发布时间:2013-01-01 09:02:11 Tags:,,,

作者:Rob Fathey

如果你在一天中毫无收获,那将是一种浪费;也就是说,如果你在一年之中毫无所得,只会白白浪费这一年的光阴。随着2012接近尾声,我们也该好好思考这一年的收获。别担心,只需片刻功夫,我们是从中盈利了?还是赔本了?体验了哪些游戏,又制作了哪些?我们成长了吗?进步了吗?了解了吗?

当然,从商业角度看,我们收获颇丰。2012年巩固了移动平台在游戏生态系统中的地位,大多数人(游戏邦注:除了激进的反对者)都意识到移动平台在商业模式中的重要性,随着平板电脑呈现蒸蒸日上的势头,甚至那些后知后觉者也决定迎头赶上,不落其后,2012无疑向我们清晰展示出iPad与大量平板设备有望在未来几年成为许多用户的主要数据设备。

console-vs-mobile(from nexus404)

console-vs-mobile(from nexus404)

同时,我们也了解(并不是很多)到价格点的发展方向。鉴于主机平台与实体零售店准入门槛的逐渐消失,App Store与Google Play的运营趋势表明电子内容的价格终究会向零模式发展。在2012年,许多比以往更加有趣且成功的游戏并未贴上高昂的价格标签。其中大量首次上市的游戏定价均未超过99美分,而且我喜爱的某些2012年游戏已调整10英镑的价格。从其含义来看,免费游戏仍处在起步阶段,但显然会与我们长期共存;我希望,到了2013年,游戏行业可以停止关于这一事实的无休止争吵,开始致力于制作更加精良的F2P游戏。

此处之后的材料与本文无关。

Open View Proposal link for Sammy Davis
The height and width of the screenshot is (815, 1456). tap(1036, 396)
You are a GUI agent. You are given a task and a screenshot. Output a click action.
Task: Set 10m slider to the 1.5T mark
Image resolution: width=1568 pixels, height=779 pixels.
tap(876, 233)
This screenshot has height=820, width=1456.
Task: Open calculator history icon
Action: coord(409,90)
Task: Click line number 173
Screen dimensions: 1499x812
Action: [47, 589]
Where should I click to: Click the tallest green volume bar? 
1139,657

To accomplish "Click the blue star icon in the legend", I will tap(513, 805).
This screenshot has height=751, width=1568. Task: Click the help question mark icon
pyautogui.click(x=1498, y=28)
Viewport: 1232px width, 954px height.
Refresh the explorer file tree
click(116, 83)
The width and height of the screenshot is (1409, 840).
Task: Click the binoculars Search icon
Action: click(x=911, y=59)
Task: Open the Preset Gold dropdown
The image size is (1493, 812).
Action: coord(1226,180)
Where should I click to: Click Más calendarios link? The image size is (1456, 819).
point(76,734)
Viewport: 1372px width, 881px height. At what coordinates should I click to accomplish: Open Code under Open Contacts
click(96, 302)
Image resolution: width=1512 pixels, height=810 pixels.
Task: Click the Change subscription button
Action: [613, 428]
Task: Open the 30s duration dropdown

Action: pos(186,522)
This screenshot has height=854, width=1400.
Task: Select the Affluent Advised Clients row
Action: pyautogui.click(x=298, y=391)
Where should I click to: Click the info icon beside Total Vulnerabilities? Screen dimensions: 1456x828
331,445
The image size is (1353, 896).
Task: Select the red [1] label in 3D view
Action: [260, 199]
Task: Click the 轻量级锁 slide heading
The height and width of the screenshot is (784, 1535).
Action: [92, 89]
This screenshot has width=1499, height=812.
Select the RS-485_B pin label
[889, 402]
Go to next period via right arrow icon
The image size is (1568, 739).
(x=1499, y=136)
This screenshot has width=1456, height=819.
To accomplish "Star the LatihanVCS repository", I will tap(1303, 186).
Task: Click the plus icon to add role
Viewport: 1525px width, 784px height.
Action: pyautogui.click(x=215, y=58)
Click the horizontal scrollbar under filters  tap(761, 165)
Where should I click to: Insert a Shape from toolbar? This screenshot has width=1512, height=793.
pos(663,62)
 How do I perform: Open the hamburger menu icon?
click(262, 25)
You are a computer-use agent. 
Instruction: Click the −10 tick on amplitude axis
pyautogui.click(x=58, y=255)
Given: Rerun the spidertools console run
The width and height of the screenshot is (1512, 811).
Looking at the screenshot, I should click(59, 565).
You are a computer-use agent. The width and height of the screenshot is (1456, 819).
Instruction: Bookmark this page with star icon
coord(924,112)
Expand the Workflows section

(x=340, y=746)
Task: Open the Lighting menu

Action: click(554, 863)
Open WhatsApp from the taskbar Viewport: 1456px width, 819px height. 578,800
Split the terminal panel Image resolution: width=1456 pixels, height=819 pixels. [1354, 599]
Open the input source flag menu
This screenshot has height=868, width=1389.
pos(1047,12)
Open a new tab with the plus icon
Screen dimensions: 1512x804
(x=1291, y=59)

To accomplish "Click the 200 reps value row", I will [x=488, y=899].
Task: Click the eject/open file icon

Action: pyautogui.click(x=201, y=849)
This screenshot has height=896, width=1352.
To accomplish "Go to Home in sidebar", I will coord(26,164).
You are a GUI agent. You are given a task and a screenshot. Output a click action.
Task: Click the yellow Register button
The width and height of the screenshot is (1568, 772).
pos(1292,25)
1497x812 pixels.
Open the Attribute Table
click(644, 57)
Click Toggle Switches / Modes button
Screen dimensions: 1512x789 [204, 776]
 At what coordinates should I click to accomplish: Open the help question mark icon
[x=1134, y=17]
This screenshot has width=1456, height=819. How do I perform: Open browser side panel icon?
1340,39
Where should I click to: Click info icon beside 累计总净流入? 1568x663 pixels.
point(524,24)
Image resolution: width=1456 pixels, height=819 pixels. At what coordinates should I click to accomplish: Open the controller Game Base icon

我认为,也许这会令我们意识到,作为游戏行业,今年我们还未停止对压根不存在的零收入游戏的恐慌。甚至那些所谓专业人士与专家之间关于移动游戏的探讨常会陷入可悲的荒谬境地,因为他们坚称,移动游戏会取代其它类型的游戏,或是注定形成一个低品质的固定化小众市场——但这两种说法在智者面前总是不堪一击。同样,免费游戏的激烈纷争如同一股肮脏潮流席卷了整个2012——其中一方坚信所有游戏最终会演变为F2P模式,而另一方坚称F2P游戏本质上是存在弊端的错误方式,你将不再以专业角度讨论该问题,而是抱着愚蠢的狂热之心。

在此,我并非表明自己抱着中立态度,以观望者的角度看待这个问题没有任何利益可言(除了舒适感)。拥有强烈的信念没有错,但如果不是基于一定原由与事实而挑起的纷争则会变得毫无意义。事实上,电影院的出现并没有扼杀剧院,电视也没有毁灭电影院,电子游戏从未抹杀书籍的存在,录音带也未抹灭音乐,视频也未消灭无线电广播。媒介与娱乐行业是容纳大量多种产品与商业模式的生态系统,这是不可改变的事实。而有关会催生出某种娱乐形式、或商业模式、或发行形式会独霸该领域的想法,实则是个妄想。

我相当肯定这一方面,不仅因为该行业的深远历史以及其为我们留下的文化与娱乐遗产,也是因为我认识到这种信念的源头。游戏行业的独特性是因为里面充斥着大量“左脑型”人员,他们具有逻辑性、分析力与数学力,与支配其它创意行业的“右脑型”人员完全不同。电子游戏是基于新型技术领域孕育而生,而后逐渐横跨技术与艺术领域,这是一种创新但颇具难度的结合,正如一开始,许多玩家与行业人士对游戏是种艺术形式事实的辩驳。

左脑型人员(没错,现代心理学家驳斥了这一术语,但同比“极客”定义,该说法听起来更加文雅,不是吗?)钟爱完美答案。他们喜欢以一个正确方案解决问题,并按这种标准看待整个世界。在许多行业中,他们是完美的商业领袖——当然,总有一种最有效的方法可以从地底下开采石油或金属,用于建造飞机,修成马路或铁路网。在娱乐行业,虽然关于一系列艰难问题的“完美”解决方案会完全挫败左脑型人员,但根据情感、情绪、非理性行事则会带来致命危机。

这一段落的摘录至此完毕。